• [EXERCISE GOAL] List each line of the data that contains the word "chart", copying every such line in full.
______________________________
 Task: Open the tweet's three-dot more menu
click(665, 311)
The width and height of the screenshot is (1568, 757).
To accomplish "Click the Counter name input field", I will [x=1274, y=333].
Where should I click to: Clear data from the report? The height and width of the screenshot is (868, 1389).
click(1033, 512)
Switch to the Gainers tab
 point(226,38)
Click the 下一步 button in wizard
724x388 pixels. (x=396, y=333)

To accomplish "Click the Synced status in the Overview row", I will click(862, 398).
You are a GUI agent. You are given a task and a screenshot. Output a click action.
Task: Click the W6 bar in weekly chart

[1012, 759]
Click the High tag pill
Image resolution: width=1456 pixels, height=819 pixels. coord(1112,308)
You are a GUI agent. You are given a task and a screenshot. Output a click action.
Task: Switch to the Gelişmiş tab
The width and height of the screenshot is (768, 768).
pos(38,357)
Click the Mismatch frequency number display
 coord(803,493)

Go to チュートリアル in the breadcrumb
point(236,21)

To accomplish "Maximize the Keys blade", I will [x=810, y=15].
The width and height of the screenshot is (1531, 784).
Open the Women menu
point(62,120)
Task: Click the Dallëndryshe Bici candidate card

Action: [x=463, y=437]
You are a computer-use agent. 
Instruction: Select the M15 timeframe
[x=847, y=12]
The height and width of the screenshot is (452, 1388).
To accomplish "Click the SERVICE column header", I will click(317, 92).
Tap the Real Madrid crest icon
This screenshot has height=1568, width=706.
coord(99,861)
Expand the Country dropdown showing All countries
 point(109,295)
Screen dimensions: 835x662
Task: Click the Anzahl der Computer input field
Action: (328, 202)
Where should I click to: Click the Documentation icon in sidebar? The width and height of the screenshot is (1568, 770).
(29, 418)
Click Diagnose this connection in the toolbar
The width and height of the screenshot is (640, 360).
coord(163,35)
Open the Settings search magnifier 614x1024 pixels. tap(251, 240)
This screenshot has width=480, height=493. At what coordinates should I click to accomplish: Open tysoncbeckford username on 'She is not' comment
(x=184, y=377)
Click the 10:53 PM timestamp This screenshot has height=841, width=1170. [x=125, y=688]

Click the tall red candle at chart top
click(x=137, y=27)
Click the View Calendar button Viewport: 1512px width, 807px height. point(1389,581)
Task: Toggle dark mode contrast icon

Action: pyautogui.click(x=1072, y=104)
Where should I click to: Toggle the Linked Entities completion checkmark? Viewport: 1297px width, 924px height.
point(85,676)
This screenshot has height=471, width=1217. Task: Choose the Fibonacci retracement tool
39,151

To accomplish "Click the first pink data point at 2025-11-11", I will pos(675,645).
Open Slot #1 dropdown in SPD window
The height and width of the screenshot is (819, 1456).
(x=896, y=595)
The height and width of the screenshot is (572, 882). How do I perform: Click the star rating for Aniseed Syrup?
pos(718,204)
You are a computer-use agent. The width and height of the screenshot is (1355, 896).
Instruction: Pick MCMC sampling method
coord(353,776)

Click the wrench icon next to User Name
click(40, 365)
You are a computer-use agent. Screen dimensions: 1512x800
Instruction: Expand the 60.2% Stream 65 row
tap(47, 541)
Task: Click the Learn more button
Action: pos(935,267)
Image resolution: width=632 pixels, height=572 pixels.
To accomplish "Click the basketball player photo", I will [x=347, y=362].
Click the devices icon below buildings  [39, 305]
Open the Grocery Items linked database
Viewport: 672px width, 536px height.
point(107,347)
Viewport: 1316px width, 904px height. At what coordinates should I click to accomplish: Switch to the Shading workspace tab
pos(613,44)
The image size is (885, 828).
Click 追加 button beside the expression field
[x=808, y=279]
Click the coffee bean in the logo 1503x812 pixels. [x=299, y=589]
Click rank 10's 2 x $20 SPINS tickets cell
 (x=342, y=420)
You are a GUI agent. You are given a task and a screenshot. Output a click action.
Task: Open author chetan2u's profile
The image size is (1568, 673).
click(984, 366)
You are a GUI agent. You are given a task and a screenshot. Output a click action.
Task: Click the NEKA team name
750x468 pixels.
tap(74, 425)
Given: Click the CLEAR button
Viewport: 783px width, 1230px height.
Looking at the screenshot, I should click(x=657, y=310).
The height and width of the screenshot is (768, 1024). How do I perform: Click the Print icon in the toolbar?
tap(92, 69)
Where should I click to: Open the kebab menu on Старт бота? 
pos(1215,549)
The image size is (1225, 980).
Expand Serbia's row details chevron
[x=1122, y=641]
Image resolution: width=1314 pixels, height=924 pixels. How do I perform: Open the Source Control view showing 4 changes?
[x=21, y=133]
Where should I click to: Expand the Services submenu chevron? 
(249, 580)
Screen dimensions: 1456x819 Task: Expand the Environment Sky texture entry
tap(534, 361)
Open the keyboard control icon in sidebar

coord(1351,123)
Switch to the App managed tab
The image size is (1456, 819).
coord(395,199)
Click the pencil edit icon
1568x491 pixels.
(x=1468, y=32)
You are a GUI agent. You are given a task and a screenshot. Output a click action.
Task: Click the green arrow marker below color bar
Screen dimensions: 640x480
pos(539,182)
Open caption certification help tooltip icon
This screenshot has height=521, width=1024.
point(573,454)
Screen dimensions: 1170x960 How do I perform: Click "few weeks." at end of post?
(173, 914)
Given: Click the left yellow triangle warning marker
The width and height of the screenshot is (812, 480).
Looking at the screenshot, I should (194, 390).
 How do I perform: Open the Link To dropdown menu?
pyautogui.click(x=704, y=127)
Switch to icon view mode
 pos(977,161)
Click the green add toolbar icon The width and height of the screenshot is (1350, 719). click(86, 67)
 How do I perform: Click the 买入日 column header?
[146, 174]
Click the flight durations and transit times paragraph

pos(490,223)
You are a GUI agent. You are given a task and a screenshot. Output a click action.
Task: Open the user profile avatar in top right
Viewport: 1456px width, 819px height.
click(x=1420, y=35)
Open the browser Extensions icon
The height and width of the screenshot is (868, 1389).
______________________________
• [SOLUTION]
Task: Click the W6 bar in weekly chart
Click the tall red candle at chart top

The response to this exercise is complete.